The federal government in Australia is delivering on its promise to improve national infrastructure, the nation's prime minister says.
In a progress report delivered to federal parliament a year into the government’s term, Tony Abbott said the government’s $50 billion capital works program was the biggest in the nation’s history and was an essential part of a plan to deliver a prosperous economy.
“At the last election, the Coalition promised to scrap the carbon tax, to stop the boats, to get the Budget under control and to build the roads of the 21st century,” Abbott told parliament.
“We are honouring all of these commitments – but my task today is to report on one of them, our infrastructure agenda.
“I said that I hope to be the Infrastructure Prime Minister – and that part of that was delivering an annual infrastructure statement to the House of Representatives.
“So today Madam Speaker, I am pleased to report progress in building the modern infrastructure that our country needs.”

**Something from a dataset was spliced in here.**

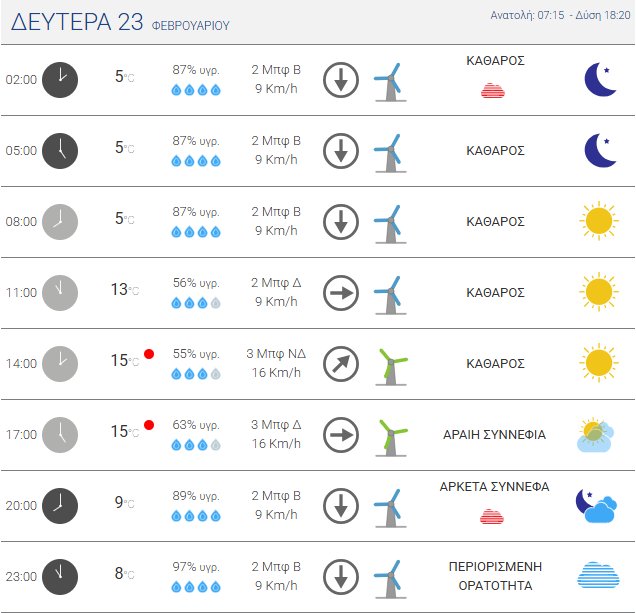This screenshot has width=636, height=613.
Task: Click the red cloud icon in the 20:00 row
Action: (x=491, y=516)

In his address, Abbott pointed to a number of achievements, including having every state and territory sign on to the government’s asset recycling initiative, the anticipated commencement of Stage two of Sydney’s WestConnex program ahead of schedule, and an overhaul of the structure and governance arrangements of Infrastructure Australia.
He says the economic benefit of projects set to be delivered cannot be understated, with Sydney’s second airport at Badgerys Creek expected to generate an additional $24 billion in gross domestic product and 60,000 employment positions in Western Sydney and the WestConnex and East West Link projects set to deliver around 10,000 and 6,000 jobs during peak construction respectively – with the former project set to shave up 40 minutes of travel times and bypass 52 sets of lights and the latter set to save up to 20 minutes on cross city trips.
In reply, however, Shadow Minister for Infrastructure and Transport Anthony Albanese hit back, accusing the government of failing to deliver on promises, neglecting public transport as opposed to roads and taking credit for projects instituted under Labour.
“Despite going to the election giving Australians the impression it would maintain Labour’s six-year focus on nation building, the government is struggling to deliver results,” Albanese said.
“It continues to present old Labor projects as though they are new. It continues to treat its election promises as though their delivery was somehow optional.”
Abbott’s comments follow the recent release on October 20 of a green paper backing further construction of dams in Australia.
Abbott said the government was determined to end the ‘dam-phobia’ which he said had largely stopped the building of new dams in recent decades, including by providing ‘some modest seed funding’.